* [Work task]:
The answer must be every line of the records below that contains the word "computer", copied out.

___

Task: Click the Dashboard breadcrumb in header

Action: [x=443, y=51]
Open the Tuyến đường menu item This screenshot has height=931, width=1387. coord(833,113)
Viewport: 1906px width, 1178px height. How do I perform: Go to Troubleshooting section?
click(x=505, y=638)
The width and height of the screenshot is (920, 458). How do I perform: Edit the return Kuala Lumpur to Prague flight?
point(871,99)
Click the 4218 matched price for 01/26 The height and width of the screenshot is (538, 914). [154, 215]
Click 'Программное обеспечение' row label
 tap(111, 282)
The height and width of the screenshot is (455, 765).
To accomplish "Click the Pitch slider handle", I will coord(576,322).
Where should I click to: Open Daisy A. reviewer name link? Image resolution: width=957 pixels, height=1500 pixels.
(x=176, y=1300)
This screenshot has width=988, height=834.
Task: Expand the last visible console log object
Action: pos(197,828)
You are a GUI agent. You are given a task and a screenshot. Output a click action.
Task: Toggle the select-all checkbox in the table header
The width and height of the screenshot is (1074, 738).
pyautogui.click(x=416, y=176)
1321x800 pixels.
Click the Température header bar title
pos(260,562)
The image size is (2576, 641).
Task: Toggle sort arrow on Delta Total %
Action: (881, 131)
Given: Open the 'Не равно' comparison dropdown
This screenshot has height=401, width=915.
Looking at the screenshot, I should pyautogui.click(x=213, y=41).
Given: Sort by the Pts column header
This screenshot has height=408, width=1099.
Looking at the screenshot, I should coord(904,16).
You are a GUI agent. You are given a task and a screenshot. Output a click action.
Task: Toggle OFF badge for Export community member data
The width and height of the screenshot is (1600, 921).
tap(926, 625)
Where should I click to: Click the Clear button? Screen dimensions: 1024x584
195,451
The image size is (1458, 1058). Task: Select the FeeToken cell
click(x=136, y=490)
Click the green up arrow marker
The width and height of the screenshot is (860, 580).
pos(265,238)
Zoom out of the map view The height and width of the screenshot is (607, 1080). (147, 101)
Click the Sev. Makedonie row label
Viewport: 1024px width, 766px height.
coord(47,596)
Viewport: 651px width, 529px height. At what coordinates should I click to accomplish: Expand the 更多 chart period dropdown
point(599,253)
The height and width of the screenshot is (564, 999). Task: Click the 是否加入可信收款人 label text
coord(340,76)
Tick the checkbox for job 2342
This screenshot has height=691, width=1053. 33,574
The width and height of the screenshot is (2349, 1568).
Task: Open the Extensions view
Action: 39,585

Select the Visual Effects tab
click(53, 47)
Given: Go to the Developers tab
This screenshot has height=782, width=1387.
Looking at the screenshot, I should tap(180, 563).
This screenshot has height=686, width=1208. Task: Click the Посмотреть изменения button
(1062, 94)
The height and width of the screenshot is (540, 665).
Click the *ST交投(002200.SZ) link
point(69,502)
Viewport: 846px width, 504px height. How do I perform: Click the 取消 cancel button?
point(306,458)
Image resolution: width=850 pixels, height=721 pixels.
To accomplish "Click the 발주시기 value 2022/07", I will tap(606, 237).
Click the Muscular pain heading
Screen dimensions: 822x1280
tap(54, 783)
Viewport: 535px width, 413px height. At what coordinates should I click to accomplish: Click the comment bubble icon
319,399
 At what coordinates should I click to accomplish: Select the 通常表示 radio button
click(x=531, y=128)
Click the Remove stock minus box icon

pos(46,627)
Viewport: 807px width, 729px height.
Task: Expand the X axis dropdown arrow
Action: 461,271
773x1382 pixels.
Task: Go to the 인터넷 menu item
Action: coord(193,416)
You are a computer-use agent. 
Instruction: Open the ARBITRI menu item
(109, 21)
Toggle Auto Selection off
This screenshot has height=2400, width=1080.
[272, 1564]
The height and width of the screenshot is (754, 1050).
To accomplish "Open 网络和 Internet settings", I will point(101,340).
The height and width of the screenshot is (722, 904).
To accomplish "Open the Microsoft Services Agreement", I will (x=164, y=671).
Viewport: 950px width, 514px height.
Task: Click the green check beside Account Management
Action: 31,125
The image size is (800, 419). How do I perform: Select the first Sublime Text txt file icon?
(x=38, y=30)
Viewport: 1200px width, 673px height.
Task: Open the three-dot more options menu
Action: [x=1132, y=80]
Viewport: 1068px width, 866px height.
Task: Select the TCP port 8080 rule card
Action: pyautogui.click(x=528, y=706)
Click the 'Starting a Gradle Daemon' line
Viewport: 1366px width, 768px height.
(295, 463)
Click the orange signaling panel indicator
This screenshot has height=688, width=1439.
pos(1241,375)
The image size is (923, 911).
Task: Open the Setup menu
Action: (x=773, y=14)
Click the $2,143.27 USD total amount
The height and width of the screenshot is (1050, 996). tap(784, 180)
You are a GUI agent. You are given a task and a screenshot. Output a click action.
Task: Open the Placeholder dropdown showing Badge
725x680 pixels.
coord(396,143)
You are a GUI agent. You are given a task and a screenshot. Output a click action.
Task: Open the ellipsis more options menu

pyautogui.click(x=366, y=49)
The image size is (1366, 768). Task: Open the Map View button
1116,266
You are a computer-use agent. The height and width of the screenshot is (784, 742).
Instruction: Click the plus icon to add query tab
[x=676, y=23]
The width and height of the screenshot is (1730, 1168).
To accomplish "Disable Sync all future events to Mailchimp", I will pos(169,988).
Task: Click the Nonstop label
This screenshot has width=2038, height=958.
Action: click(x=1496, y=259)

___

* [Reply to the exercise]:
You are a computer-use agent. 
You are a computer-use agent. The height and width of the screenshot is (784, 742).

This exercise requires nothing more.